— BEGIN Material for this task —

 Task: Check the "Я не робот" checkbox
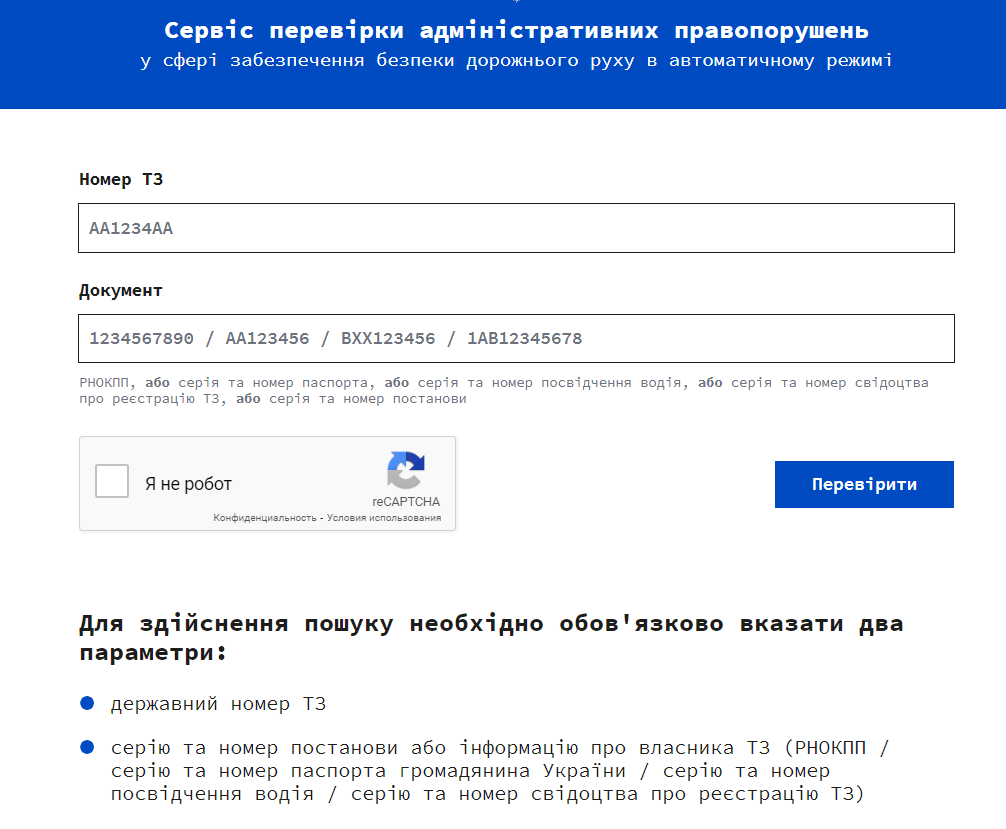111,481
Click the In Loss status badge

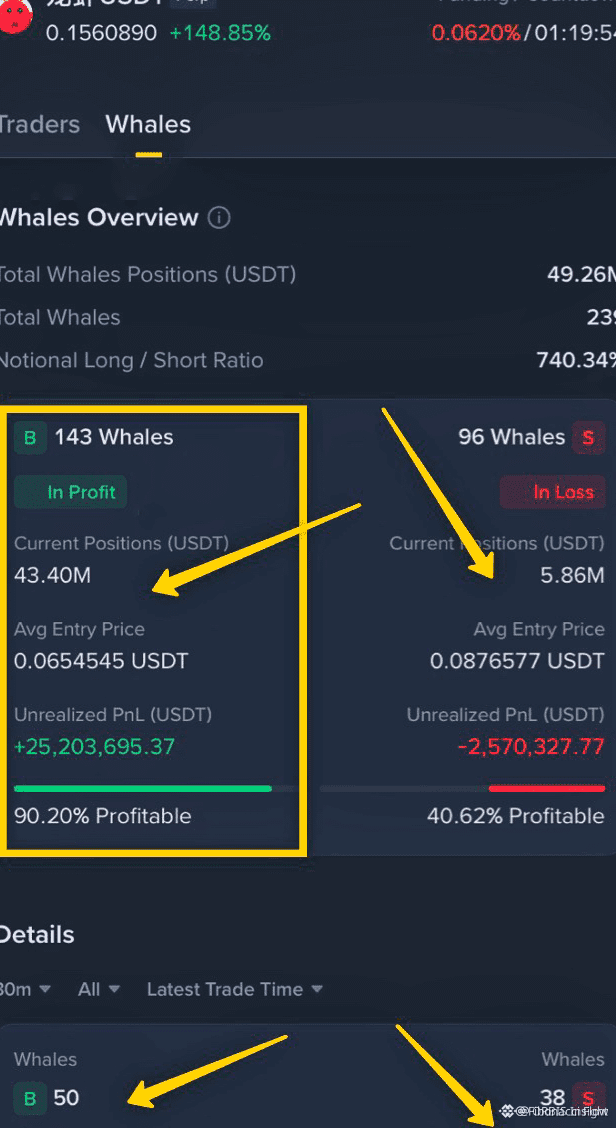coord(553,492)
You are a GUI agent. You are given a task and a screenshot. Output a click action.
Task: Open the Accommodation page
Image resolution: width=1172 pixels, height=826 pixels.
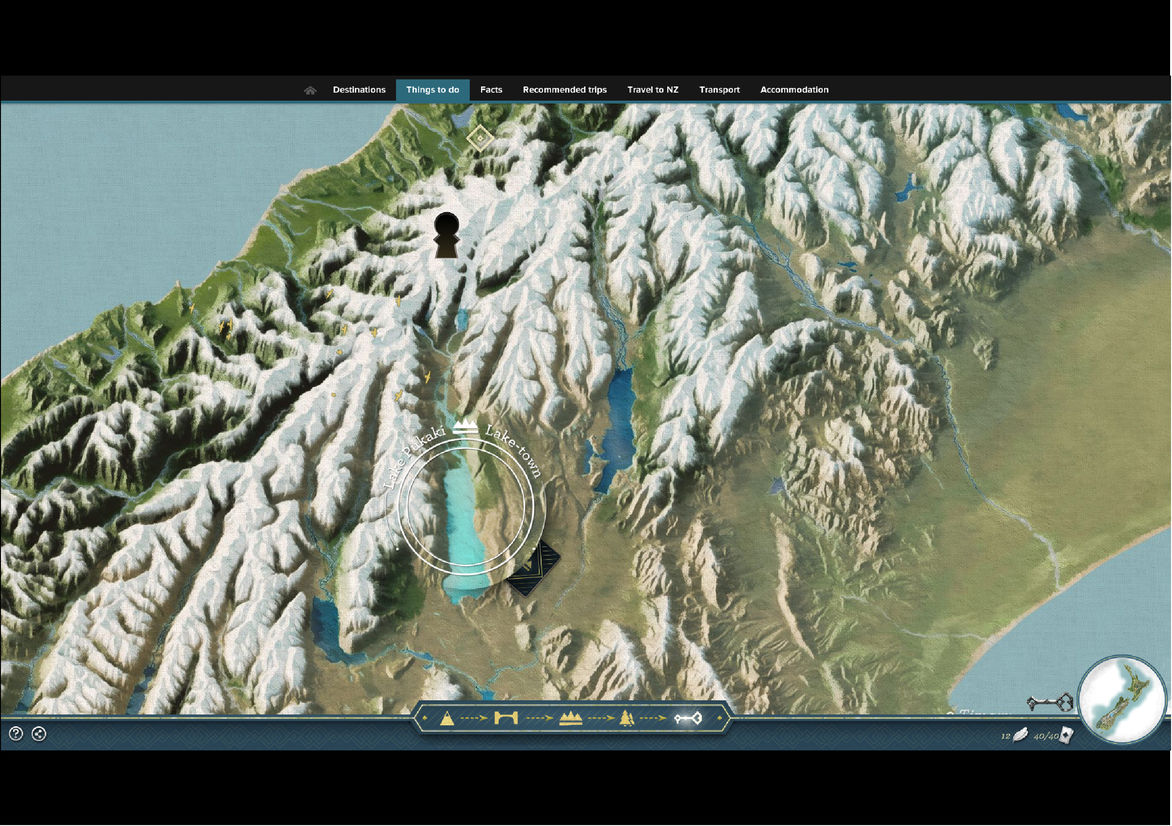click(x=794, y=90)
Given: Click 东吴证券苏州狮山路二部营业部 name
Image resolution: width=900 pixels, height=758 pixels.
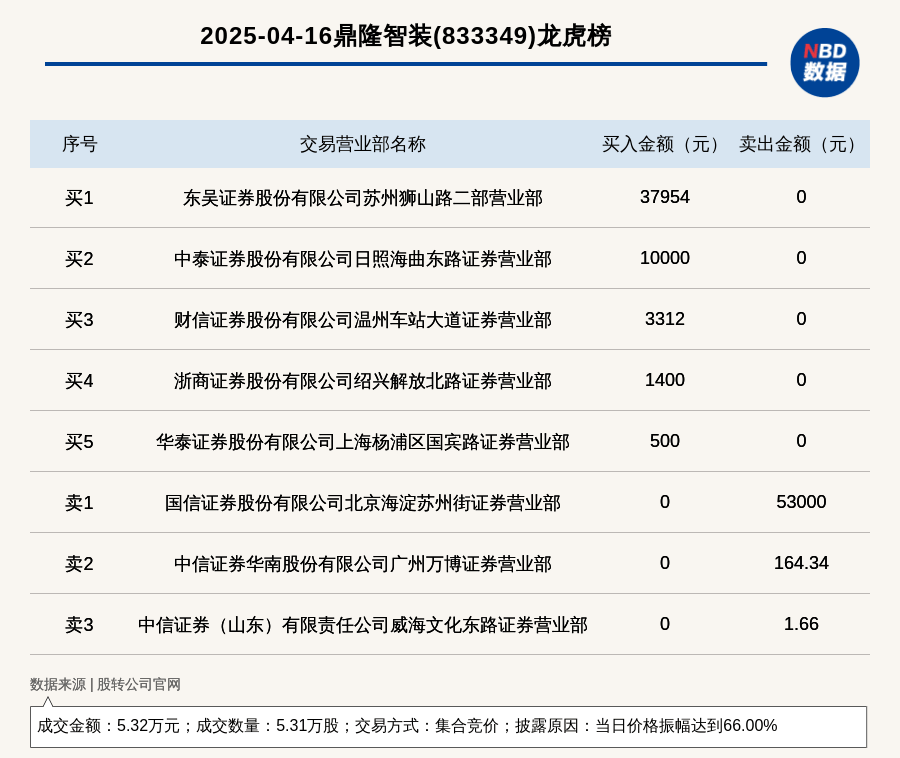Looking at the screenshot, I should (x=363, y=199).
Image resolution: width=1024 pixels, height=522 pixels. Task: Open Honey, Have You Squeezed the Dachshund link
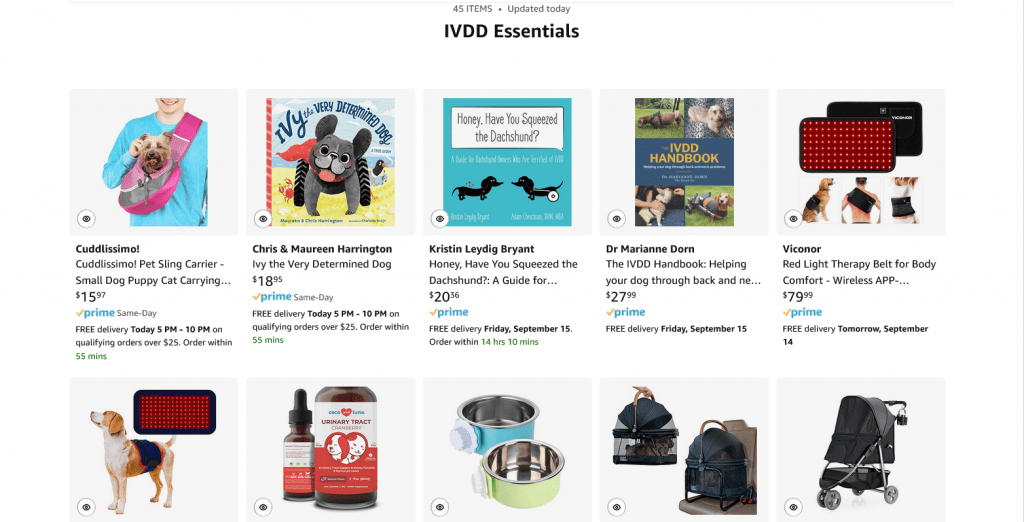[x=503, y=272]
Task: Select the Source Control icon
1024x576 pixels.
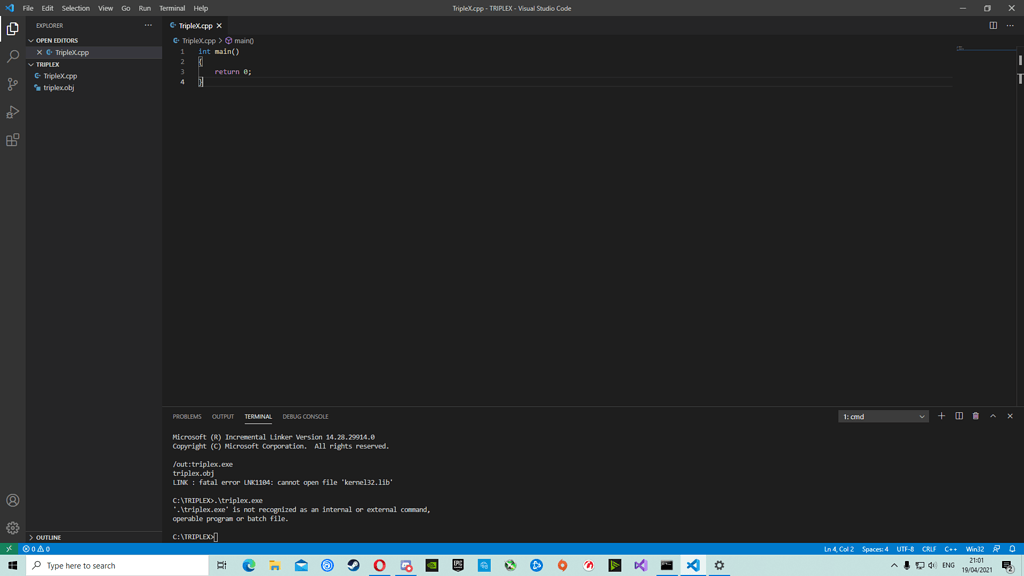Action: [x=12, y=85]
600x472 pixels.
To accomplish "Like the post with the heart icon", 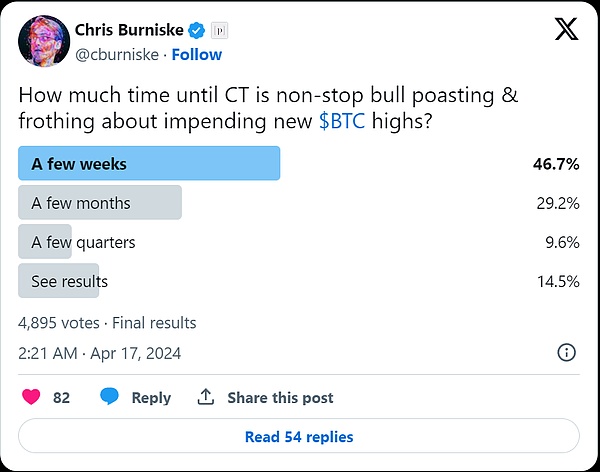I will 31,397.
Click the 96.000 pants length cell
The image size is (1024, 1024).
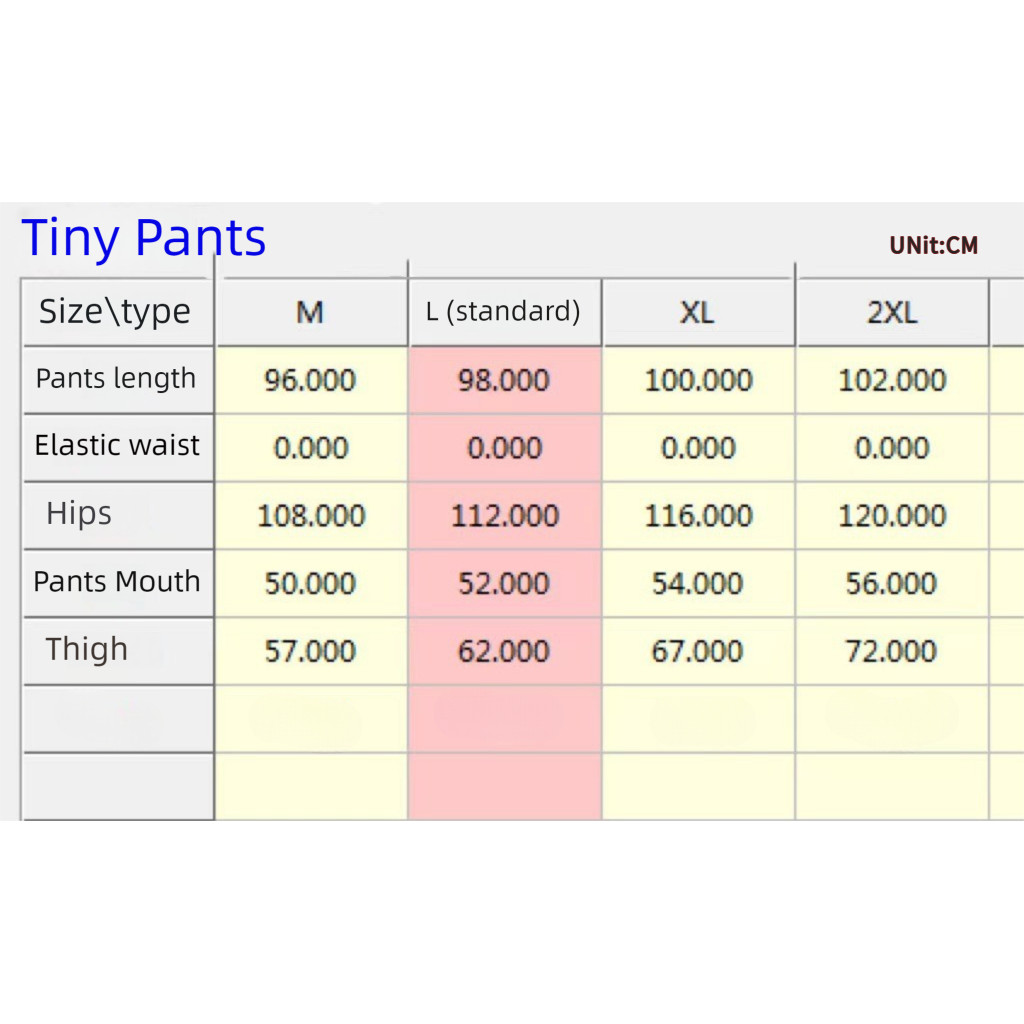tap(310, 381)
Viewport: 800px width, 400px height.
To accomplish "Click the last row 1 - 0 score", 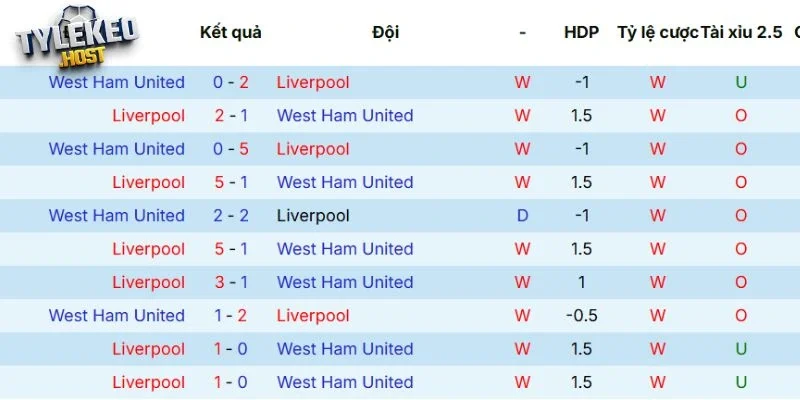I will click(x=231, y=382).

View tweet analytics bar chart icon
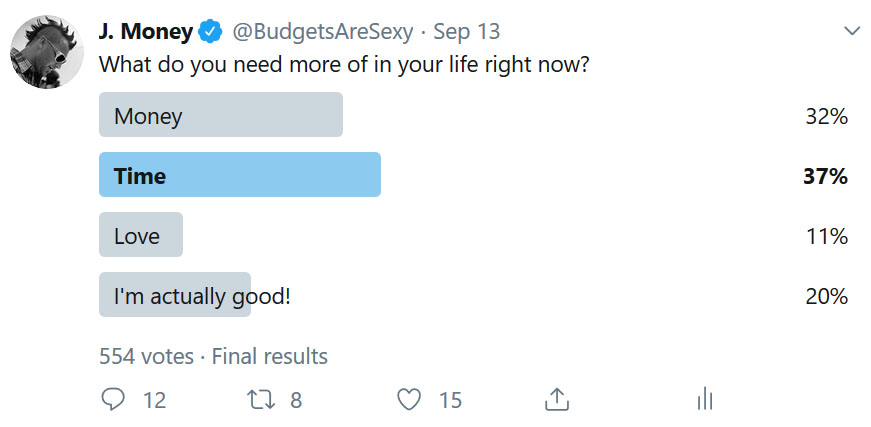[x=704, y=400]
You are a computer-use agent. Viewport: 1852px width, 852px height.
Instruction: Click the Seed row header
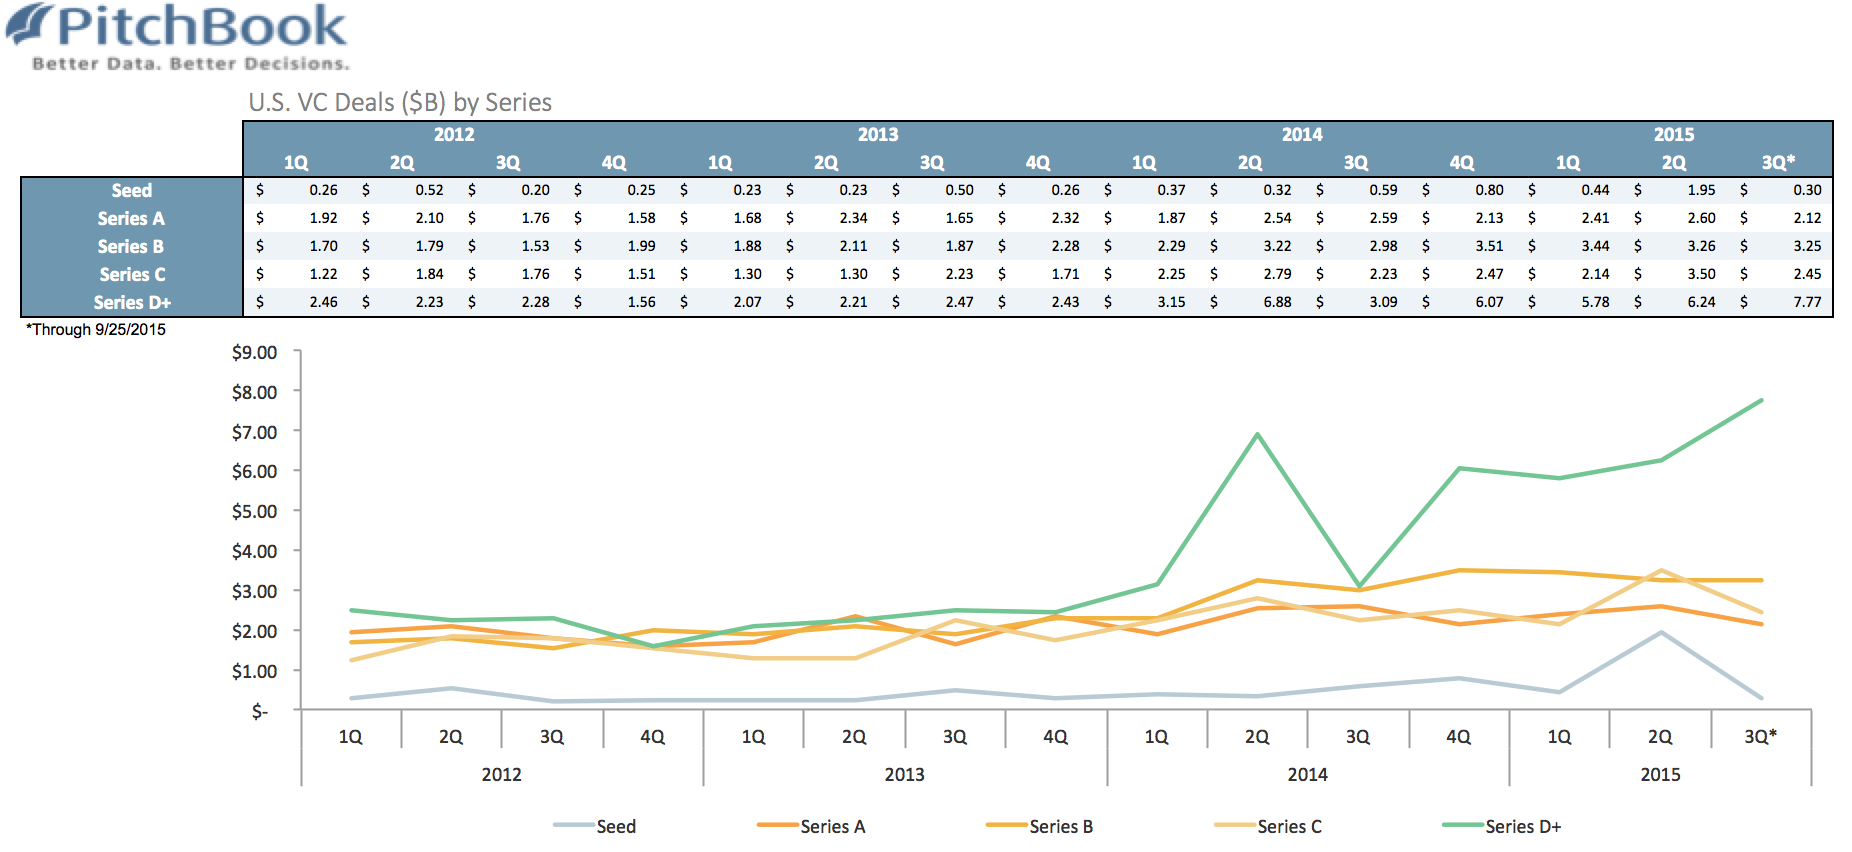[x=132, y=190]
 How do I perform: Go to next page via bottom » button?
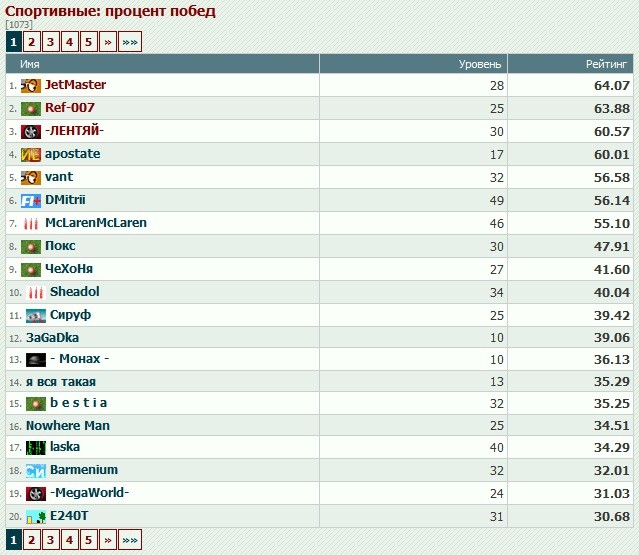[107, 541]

— END Material for this task —

List every line in the entries above that contains the string "Viewport", copying each line in full.

**Task solution**
Viewport: 800px width, 400px height.
You are a computer-use agent. Viewport: 1852px width, 852px height.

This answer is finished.